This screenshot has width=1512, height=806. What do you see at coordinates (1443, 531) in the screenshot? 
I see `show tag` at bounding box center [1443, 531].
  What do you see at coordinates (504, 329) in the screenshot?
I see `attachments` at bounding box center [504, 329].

...

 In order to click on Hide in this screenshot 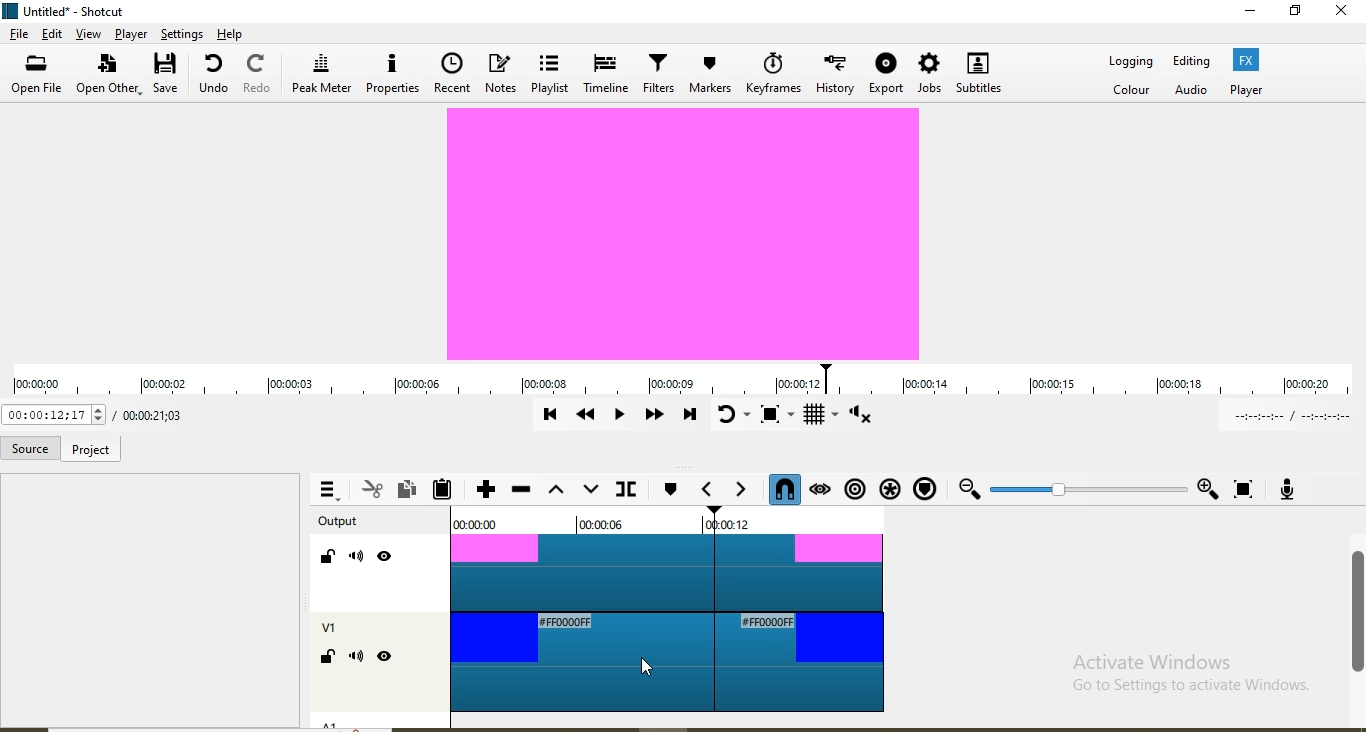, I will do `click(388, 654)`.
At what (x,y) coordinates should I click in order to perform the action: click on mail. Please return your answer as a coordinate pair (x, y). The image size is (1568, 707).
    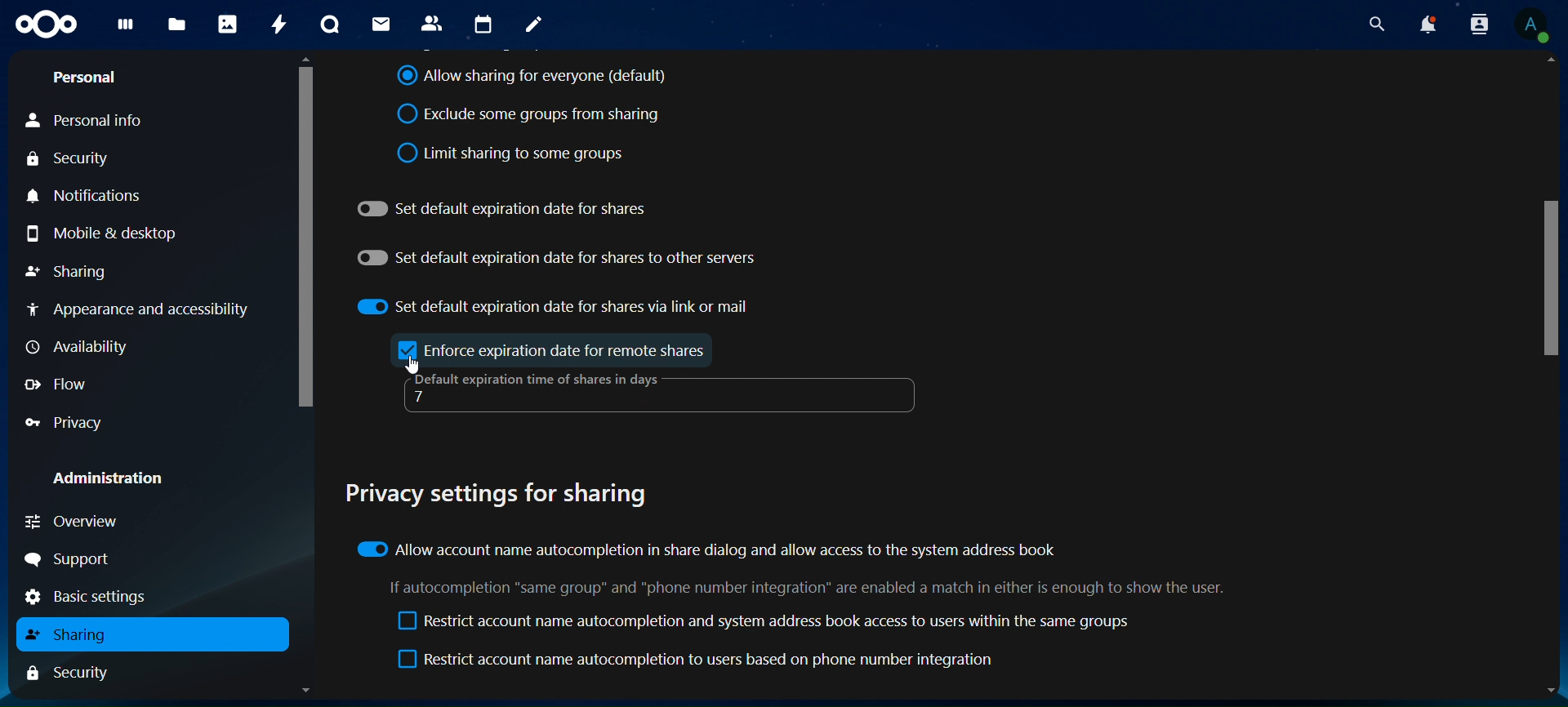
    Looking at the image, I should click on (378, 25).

_WRITTEN REQUEST:_ Print the material again, starting at the line that contains "At what (x,y)" and ending after the line that contains "Looking at the". Reproduce those lines without any change, and omit the pictures.

_RESPONSE BELOW:_
At what (x,y) coordinates should I click in order to perform the action: click on mail. Please return your answer as a coordinate pair (x, y). The image size is (1568, 707).
    Looking at the image, I should click on (378, 25).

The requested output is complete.